* [Exercise goal]
Format all the data below as a Markdown table with two columns, No. and Line, where each non-blank line gets its own numbered row and blank lines are left out.

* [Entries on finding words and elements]

• • • • •

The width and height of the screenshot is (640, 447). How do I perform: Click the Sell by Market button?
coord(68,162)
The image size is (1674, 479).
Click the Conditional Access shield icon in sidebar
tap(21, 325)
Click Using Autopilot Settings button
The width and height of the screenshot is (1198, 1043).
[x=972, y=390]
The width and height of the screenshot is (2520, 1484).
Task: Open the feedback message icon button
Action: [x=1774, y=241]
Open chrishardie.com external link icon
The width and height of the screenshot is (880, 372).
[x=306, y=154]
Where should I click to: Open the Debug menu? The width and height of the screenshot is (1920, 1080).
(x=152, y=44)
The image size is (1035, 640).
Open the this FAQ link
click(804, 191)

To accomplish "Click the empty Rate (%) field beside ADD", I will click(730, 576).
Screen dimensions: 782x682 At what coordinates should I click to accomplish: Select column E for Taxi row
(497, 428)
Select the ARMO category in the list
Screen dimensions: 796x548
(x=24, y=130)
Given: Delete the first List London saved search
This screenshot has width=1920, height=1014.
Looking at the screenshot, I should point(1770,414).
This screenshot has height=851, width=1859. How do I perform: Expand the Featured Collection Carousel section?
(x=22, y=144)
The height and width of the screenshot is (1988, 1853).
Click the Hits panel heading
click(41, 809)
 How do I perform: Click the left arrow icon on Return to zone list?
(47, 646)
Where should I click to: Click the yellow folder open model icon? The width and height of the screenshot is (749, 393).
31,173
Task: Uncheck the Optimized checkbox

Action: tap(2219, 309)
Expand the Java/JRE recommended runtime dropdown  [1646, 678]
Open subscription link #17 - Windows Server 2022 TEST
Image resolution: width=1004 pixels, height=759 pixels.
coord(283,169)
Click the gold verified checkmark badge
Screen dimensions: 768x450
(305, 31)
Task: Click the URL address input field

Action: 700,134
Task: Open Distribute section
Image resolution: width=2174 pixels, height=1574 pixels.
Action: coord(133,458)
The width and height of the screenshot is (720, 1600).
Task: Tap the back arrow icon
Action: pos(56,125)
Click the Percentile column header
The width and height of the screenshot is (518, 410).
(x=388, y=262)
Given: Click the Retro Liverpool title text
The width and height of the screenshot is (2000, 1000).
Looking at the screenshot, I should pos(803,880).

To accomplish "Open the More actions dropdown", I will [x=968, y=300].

• • • • •

* [Solution]
| No. | Line |
|---|---|
| 1 | The width and height of the screenshot is (640, 447). How do I perform: Click the Sell by Market button? |
| 2 | coord(68,162) |
| 3 | The image size is (1674, 479). |
| 4 | Click the Conditional Access shield icon in sidebar |
| 5 | tap(21, 325) |
| 6 | Click Using Autopilot Settings button |
| 7 | The width and height of the screenshot is (1198, 1043). |
| 8 | [x=972, y=390] |
| 9 | The width and height of the screenshot is (2520, 1484). |
| 10 | Task: Open the feedback message icon button |
| 11 | Action: [x=1774, y=241] |
| 12 | Open chrishardie.com external link icon |
| 13 | The width and height of the screenshot is (880, 372). |
| 14 | [x=306, y=154] |
| 15 | Where should I click to: Open the Debug menu? The width and height of the screenshot is (1920, 1080). |
| 16 | (x=152, y=44) |
| 17 | The image size is (1035, 640). |
| 18 | Open the this FAQ link |
| 19 | click(804, 191) |
| 20 | To accomplish "Click the empty Rate (%) field beside ADD", I will click(730, 576). |
| 21 | Screen dimensions: 782x682 At what coordinates should I click to accomplish: Select column E for Taxi row |
| 22 | (497, 428) |
| 23 | Select the ARMO category in the list |
| 24 | Screen dimensions: 796x548 |
| 25 | (x=24, y=130) |
| 26 | Given: Delete the first List London saved search |
| 27 | This screenshot has width=1920, height=1014. |
| 28 | Looking at the screenshot, I should point(1770,414). |
| 29 | This screenshot has height=851, width=1859. How do I perform: Expand the Featured Collection Carousel section? |
| 30 | (x=22, y=144) |
| 31 | The height and width of the screenshot is (1988, 1853). |
| 32 | Click the Hits panel heading |
| 33 | click(41, 809) |
| 34 |  How do I perform: Click the left arrow icon on Return to zone list? |
| 35 | (47, 646) |
| 36 | Where should I click to: Click the yellow folder open model icon? The width and height of the screenshot is (749, 393). |
| 37 | 31,173 |
| 38 | Task: Uncheck the Optimized checkbox |
| 39 | Action: tap(2219, 309) |
| 40 | Expand the Java/JRE recommended runtime dropdown  [1646, 678] |
| 41 | Open subscription link #17 - Windows Server 2022 TEST |
| 42 | Image resolution: width=1004 pixels, height=759 pixels. |
| 43 | coord(283,169) |
| 44 | Click the gold verified checkmark badge |
| 45 | Screen dimensions: 768x450 |
| 46 | (305, 31) |
| 47 | Task: Click the URL address input field |
| 48 | Action: 700,134 |
| 49 | Task: Open Distribute section |
| 50 | Image resolution: width=2174 pixels, height=1574 pixels. |
| 51 | Action: coord(133,458) |
| 52 | The width and height of the screenshot is (720, 1600). |
| 53 | Task: Tap the back arrow icon |
| 54 | Action: pos(56,125) |
| 55 | Click the Percentile column header |
| 56 | The width and height of the screenshot is (518, 410). |
| 57 | (x=388, y=262) |
| 58 | Given: Click the Retro Liverpool title text |
| 59 | The width and height of the screenshot is (2000, 1000). |
| 60 | Looking at the screenshot, I should pos(803,880). |
| 61 | To accomplish "Open the More actions dropdown", I will [x=968, y=300]. |